**DATA SHOWN:**

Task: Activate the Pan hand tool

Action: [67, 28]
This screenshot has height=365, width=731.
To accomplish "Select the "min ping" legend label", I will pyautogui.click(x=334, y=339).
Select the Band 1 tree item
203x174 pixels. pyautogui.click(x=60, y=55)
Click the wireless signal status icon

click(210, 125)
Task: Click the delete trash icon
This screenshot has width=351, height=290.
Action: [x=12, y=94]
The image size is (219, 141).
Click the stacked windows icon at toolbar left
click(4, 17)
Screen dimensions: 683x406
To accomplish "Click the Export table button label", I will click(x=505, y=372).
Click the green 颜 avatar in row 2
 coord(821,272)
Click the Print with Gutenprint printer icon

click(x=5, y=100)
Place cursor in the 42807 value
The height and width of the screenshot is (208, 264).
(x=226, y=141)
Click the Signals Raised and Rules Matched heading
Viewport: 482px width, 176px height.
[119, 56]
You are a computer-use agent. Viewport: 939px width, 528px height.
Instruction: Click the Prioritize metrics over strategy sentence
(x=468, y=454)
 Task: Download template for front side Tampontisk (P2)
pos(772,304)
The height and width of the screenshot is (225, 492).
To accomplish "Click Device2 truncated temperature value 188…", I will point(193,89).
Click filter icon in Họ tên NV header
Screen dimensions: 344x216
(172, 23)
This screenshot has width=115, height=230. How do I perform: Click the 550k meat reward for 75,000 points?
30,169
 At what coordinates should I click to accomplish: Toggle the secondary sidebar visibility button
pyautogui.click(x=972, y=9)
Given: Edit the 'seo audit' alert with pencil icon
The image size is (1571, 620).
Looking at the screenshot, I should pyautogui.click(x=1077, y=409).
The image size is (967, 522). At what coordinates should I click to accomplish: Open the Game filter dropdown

**INSTRUCTIONS TO FOLLOW:** Reproduce each record above exactly, keeping every word as it stands.

**ANSWER TO THE PROBLEM:**
Task: Activate the Pan hand tool

Action: [67, 28]
This screenshot has height=365, width=731.
To accomplish "Select the "min ping" legend label", I will pyautogui.click(x=334, y=339).
Select the Band 1 tree item
203x174 pixels. pyautogui.click(x=60, y=55)
Click the wireless signal status icon

click(210, 125)
Task: Click the delete trash icon
This screenshot has width=351, height=290.
Action: [x=12, y=94]
The image size is (219, 141).
Click the stacked windows icon at toolbar left
click(4, 17)
Screen dimensions: 683x406
To accomplish "Click the Export table button label", I will click(x=505, y=372).
Click the green 颜 avatar in row 2
 coord(821,272)
Click the Print with Gutenprint printer icon

click(x=5, y=100)
Place cursor in the 42807 value
The height and width of the screenshot is (208, 264).
(x=226, y=141)
Click the Signals Raised and Rules Matched heading
Viewport: 482px width, 176px height.
[119, 56]
You are a computer-use agent. Viewport: 939px width, 528px height.
Instruction: Click the Prioritize metrics over strategy sentence
(x=468, y=454)
 Task: Download template for front side Tampontisk (P2)
pos(772,304)
The height and width of the screenshot is (225, 492).
To accomplish "Click Device2 truncated temperature value 188…", I will point(193,89).
Click filter icon in Họ tên NV header
Screen dimensions: 344x216
(172, 23)
This screenshot has width=115, height=230. How do I perform: Click the 550k meat reward for 75,000 points?
30,169
 At what coordinates should I click to accomplish: Toggle the secondary sidebar visibility button
pyautogui.click(x=972, y=9)
Given: Edit the 'seo audit' alert with pencil icon
The image size is (1571, 620).
Looking at the screenshot, I should pyautogui.click(x=1077, y=409).
The image size is (967, 522). At what coordinates should I click to accomplish: Open the Game filter dropdown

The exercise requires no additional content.